You may recall a class-action lawsuit that was laid against Gearbox Software (filed back in April 2013) that claimed they, as well as publisher Sega, falsely advertised Aliens: Colonial Marines by showing a much better looking game at trade shows than what the final product actually was.
This week, attorneys for Gearbox have filed motions with the Northern District of California court to have four claims against the developer dropped in the lawsuit, while another requests to have the entire suit lose its class-action status, arguing that it doesn’t meet the requirements.
In the claim, the attorneys argue that Gearbox shouldn’t be included in the suit because they were simply the developer, while Sega was the publisher and had final say on the game and how it was marketed:
Gearbox never belonged in this lawsuit. Gearbox is a video game software developer. It was neither the publisher nor seller of the video game at issue. For more than a year, Gearbox has quietly abided the plaintiffs’ claims so that Sega, the game’s publisher and the party responsible for the game’s marketing and sale, could assume the defense of this lawsuit. Gearbox has honored its publisher’s request in spite of plaintiffs’ highly-publicized-and highly-misplaced-claims against Gearbox. At this point, however, Gearbox is obligated to pursue its rightful departure from this case.
Gearbox Vice President of Marketing Steve Gibson gave the developer’s side of the Aliens: Colonial Marines story in a deposition, revealing that Gearbox paid millions towards the game:
During the development process, Gearbox supplemented Sega’s development budget with its own money to help Sega finish its game; Gearbox’s contributions to A:CM totaled millions, none of which was ever repaid.
Gibson then confirmed that Aliens used the Unreal engine throughout development:
To develop the software, Gearbox utilized the Unreal ‘game engine’ licensed from Epic Games; this was the only game engine Gearbox used in the design and development of the game.
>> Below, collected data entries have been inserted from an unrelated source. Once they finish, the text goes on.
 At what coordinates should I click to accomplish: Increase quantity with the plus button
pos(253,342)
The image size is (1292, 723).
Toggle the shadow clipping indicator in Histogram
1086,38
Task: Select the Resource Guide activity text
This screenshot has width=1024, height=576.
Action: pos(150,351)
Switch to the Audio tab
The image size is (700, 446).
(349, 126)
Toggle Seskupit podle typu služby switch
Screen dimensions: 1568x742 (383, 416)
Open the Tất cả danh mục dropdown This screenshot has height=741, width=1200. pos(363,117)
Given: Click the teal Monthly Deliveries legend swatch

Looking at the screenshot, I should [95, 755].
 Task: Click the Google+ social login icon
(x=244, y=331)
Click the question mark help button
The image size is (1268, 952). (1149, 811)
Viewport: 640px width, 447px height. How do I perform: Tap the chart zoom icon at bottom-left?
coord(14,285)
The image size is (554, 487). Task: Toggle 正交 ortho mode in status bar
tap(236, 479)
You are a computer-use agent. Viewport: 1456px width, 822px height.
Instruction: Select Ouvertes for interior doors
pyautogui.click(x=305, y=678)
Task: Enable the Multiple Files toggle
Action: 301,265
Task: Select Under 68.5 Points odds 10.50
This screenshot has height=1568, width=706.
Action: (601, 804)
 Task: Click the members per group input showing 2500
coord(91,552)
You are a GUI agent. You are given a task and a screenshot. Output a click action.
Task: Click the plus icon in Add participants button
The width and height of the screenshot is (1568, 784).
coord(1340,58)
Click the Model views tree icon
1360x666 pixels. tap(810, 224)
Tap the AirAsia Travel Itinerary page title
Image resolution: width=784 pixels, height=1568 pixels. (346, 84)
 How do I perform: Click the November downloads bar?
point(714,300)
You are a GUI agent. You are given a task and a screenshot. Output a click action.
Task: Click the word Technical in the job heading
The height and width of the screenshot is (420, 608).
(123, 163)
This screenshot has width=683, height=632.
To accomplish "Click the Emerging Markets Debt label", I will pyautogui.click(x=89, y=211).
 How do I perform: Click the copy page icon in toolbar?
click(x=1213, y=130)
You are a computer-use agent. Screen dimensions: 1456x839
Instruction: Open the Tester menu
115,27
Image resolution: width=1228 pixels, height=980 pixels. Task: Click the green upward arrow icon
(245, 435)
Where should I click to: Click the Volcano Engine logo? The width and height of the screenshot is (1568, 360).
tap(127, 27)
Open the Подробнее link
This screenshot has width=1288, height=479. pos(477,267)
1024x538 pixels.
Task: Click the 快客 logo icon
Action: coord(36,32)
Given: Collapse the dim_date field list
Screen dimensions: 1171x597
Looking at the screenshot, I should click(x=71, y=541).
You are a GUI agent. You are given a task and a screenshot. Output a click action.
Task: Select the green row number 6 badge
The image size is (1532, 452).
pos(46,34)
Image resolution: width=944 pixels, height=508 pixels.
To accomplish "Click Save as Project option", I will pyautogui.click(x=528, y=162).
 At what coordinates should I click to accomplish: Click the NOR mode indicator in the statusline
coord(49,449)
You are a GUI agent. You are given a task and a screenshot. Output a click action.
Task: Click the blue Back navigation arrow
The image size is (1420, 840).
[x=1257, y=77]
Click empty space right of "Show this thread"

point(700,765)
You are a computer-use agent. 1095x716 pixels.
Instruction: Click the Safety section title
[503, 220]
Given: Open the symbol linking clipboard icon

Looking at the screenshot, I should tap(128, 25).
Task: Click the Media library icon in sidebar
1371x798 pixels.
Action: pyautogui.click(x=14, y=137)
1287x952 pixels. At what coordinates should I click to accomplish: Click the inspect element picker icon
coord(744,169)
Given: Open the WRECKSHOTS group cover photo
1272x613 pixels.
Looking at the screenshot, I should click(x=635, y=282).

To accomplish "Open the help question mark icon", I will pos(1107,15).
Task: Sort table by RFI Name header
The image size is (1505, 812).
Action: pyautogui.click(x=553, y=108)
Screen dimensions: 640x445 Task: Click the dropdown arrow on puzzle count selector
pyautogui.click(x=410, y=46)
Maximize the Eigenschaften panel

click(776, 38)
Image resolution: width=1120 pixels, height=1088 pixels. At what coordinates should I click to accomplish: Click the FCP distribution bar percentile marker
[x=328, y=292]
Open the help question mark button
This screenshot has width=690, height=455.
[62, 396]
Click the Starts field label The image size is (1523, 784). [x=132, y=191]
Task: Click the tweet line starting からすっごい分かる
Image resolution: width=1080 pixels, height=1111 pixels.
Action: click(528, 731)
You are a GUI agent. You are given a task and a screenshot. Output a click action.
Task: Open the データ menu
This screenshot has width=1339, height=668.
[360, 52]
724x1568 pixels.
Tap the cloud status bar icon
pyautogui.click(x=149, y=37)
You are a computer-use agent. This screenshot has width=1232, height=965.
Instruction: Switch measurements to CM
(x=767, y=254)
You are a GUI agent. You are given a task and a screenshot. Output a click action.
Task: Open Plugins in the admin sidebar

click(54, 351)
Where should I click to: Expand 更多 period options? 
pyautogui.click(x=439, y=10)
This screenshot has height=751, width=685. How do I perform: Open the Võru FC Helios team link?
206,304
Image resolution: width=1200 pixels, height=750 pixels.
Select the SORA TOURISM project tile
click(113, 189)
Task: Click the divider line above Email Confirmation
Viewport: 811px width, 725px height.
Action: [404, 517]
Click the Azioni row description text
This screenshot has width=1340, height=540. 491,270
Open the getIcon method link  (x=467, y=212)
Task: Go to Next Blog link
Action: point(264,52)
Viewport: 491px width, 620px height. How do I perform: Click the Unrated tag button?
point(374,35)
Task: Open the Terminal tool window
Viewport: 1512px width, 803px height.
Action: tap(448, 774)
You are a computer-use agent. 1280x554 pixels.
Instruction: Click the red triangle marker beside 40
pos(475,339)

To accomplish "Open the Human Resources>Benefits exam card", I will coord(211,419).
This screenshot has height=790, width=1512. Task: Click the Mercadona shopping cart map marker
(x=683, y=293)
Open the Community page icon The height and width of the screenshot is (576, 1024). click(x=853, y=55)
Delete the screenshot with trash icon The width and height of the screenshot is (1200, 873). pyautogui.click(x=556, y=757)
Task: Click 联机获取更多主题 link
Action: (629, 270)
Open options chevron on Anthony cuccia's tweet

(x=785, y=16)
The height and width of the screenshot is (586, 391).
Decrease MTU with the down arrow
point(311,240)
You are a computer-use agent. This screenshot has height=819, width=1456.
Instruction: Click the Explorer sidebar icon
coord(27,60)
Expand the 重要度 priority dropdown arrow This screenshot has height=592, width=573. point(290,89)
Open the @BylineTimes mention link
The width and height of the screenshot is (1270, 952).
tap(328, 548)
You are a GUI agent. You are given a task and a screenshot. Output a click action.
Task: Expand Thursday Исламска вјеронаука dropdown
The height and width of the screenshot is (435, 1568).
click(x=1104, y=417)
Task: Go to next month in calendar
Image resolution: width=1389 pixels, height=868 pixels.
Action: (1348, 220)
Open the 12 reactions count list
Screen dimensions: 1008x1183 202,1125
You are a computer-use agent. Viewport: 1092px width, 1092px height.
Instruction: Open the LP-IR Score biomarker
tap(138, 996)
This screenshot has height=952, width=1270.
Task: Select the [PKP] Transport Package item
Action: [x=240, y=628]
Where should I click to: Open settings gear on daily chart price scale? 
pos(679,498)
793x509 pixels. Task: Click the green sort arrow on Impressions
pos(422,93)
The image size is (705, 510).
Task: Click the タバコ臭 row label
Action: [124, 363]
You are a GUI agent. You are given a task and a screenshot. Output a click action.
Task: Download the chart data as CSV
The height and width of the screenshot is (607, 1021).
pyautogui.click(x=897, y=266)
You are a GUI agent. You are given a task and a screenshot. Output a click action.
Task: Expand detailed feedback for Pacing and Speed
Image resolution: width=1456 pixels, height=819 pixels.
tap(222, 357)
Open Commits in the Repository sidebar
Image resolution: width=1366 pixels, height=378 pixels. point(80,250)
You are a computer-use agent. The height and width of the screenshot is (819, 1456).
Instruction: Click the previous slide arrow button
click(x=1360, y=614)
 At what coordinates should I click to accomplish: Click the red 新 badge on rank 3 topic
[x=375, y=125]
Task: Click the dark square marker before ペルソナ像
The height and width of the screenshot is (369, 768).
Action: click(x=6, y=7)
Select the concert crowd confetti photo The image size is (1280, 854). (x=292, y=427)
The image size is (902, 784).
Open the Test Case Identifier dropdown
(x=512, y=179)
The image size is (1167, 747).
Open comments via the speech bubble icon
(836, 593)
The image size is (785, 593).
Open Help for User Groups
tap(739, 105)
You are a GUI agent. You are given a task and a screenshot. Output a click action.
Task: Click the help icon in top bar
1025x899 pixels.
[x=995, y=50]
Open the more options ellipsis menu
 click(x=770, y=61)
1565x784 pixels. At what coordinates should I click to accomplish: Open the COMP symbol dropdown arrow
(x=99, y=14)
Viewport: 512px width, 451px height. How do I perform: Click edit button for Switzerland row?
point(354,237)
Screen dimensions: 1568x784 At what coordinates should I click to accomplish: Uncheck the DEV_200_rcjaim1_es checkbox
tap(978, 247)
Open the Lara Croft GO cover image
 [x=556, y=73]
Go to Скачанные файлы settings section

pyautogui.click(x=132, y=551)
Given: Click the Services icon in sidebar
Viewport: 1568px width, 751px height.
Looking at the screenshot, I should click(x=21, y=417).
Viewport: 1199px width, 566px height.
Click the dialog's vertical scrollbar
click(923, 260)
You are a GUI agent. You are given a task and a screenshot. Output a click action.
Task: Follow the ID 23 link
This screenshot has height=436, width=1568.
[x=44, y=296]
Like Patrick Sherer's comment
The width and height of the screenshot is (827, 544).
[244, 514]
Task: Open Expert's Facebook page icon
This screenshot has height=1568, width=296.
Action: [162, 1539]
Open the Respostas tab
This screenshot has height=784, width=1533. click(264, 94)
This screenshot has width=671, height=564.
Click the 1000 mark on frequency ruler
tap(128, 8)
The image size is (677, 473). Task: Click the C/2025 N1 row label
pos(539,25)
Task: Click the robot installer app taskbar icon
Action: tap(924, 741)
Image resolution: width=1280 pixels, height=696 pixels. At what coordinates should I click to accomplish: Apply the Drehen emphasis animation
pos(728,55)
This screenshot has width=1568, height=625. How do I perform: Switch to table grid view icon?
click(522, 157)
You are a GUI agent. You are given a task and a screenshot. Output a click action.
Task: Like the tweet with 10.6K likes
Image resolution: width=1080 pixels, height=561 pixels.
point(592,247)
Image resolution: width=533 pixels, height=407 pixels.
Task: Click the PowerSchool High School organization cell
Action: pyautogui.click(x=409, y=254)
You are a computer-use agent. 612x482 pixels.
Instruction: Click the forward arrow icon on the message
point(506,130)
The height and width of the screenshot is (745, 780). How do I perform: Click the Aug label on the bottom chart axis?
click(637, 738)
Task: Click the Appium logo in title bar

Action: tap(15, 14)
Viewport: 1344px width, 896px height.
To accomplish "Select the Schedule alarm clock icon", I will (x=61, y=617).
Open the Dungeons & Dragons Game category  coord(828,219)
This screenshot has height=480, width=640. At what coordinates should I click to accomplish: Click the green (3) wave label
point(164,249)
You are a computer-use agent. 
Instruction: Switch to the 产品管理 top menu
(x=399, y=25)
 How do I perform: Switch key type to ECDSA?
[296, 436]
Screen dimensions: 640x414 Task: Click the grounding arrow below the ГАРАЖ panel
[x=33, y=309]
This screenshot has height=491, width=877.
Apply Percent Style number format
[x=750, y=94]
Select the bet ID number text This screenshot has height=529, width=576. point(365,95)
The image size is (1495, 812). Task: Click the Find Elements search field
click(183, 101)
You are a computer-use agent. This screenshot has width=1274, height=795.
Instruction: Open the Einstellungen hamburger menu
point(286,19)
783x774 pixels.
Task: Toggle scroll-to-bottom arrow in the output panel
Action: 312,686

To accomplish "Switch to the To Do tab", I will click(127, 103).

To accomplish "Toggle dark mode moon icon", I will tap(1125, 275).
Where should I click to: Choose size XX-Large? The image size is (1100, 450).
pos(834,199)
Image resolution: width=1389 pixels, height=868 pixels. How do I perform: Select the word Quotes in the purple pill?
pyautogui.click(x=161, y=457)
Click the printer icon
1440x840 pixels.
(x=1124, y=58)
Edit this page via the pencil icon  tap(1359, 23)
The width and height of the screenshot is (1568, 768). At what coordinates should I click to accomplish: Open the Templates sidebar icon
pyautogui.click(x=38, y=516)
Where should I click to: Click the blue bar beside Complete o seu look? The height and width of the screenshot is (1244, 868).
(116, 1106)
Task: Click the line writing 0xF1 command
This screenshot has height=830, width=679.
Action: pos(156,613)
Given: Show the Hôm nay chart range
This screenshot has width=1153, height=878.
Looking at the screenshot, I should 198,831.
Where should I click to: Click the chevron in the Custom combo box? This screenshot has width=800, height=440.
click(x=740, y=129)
Contrary to what some believe, the pre-release demonstrations were not made using different game engines.
Finally, Gibson said, “The game’s sales were insufficient to trigger any sales-based payments to Gearbox and, as a result, Gearbox has not received any additional monies from Sega for the sale of the game. Gearbox only received the milestone payments made by Sega during the game’s development.”
If any more relevant information comes to light regarding this lawsuit, we’ll let you know.